I’m just finishing a book about autism, with a lot on the history of research and therapies, and have been checking references and following up links in published articles. And this has been quite an eye-opener. Take the recent ‘New Scientist’ headliner about autistic spectrum disorder (ASD) subtypes, which tells us that recent research shows that those assigned to particular ASD sub-groups shift groups after only a few years. This is a nice result, given the permeable boundaries of ASD, yet when I read the actual reference, the article claimed exactly the opposite: that those in the sub-groups stayed in them. I told ‘New Scientist’, yet the text remains unchanged a month later.
I found several examples of this in both articles and books, and also another perhaps rather recent phenomenon. Scientific articles published in the last few years sometimes actually contain a conclusion that contradicts the study’s own results. Publications tend to follow the same format: introduction, method, results, discussion, conclusion. Now, how could it happen that the conclusion says the opposite of the results? In haste to publish studies online and to beat deadlines, I’m told, AI is used to do the conclusion, and yet it is by now well-known that this is not the most reliable strategy for summarising research. As dependence on AI snowballs, this may become an even bigger problem.
As for autism research and therapy, it is unfortunate that a very rich and varied history has been largely forgotten or, in some cases, rewritten. Promising and less promising therapies have often been misrepresented or caricatured, making choices and decisions today even more difficult to make - for those few in a position to make them.
The remedy for fake news is not some spurious distinction between authentic and fake - which tends to rely on sources of power to tell you which is which - but the encouragement of critical thinking, which means recognising that a consensus does not make something true, that it is always worth considering alternative arguments and perspectives, and that we need to look not just at the ‘facts’ but at their history.


This.
One recent case that is numbing is Andy Masley’s takedown of “Empire of Water.” https://open.substack.com/pub/andymasley/p/empire-of-ai-is-wildly-misleading
It is a cogent response to the book’s calculation of water usage per prompt.
It is now the most cited source for those justifying that AI isn’t a significant consumer of water.

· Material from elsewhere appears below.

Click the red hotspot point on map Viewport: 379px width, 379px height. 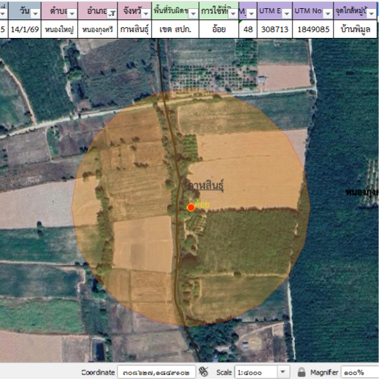point(191,207)
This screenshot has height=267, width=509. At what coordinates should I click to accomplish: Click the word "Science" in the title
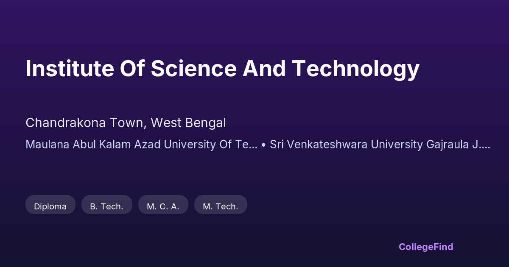coord(195,69)
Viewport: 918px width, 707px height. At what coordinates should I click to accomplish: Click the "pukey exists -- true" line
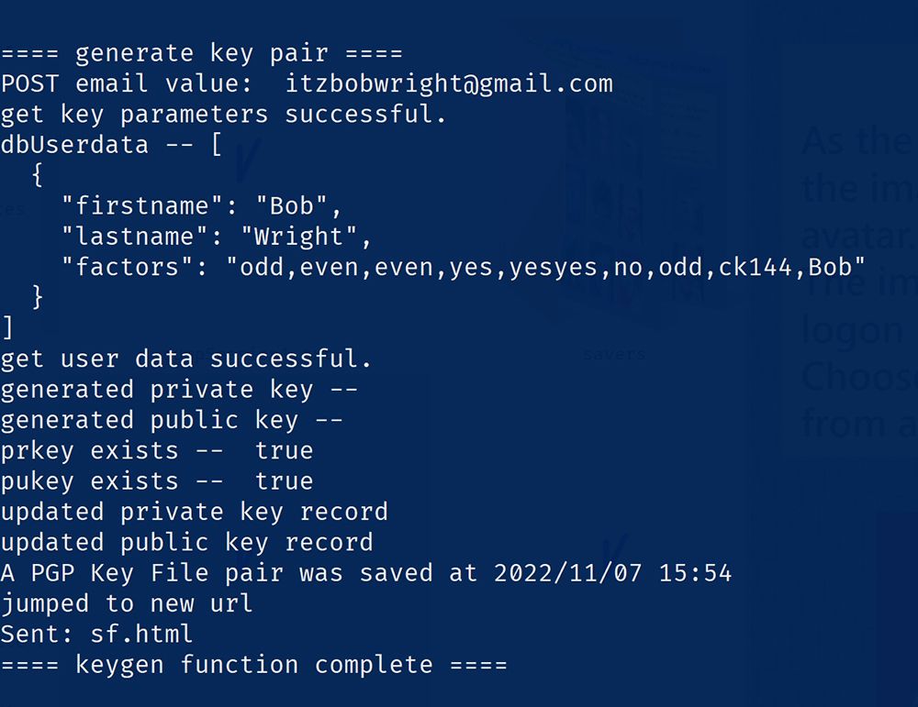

It does nothing of the sort, but it becomes a magic wand for stopping discussion.
AI produces heat 1:1 with energy consumption. A server farm is effectively a giant electric space heater.
Energy consumption for these farms is rising so fast that there are proposals for city-level nuclear power. Geometric growth.
Every watt in new consumption is 3.412 BTUs of heat emission. Geometric growth in heat that has to be exhausted.
But it can be wished away with a link to a smart guy with an agenda that stretches a reasonable calculation to a unsupportable broader conclusion, and the supporting cast of people using it as a reference.
There is never a metalanguage for any enunciated content/statement; there is always-already a subjective layer underpinning and guiding every factual or objective truth. Why? Because the subject's unconscious inherently impacts - through its desires, fantasies, death drives, beliefs, surplus enjoyment - all conscious/explicit actions and speech, regardless if what is expressed really is true because it corresponds with empirical reality (facts). In other words, the truth and facts both contain subjective characteristics; they are basically 'subjectively objective' outcomes.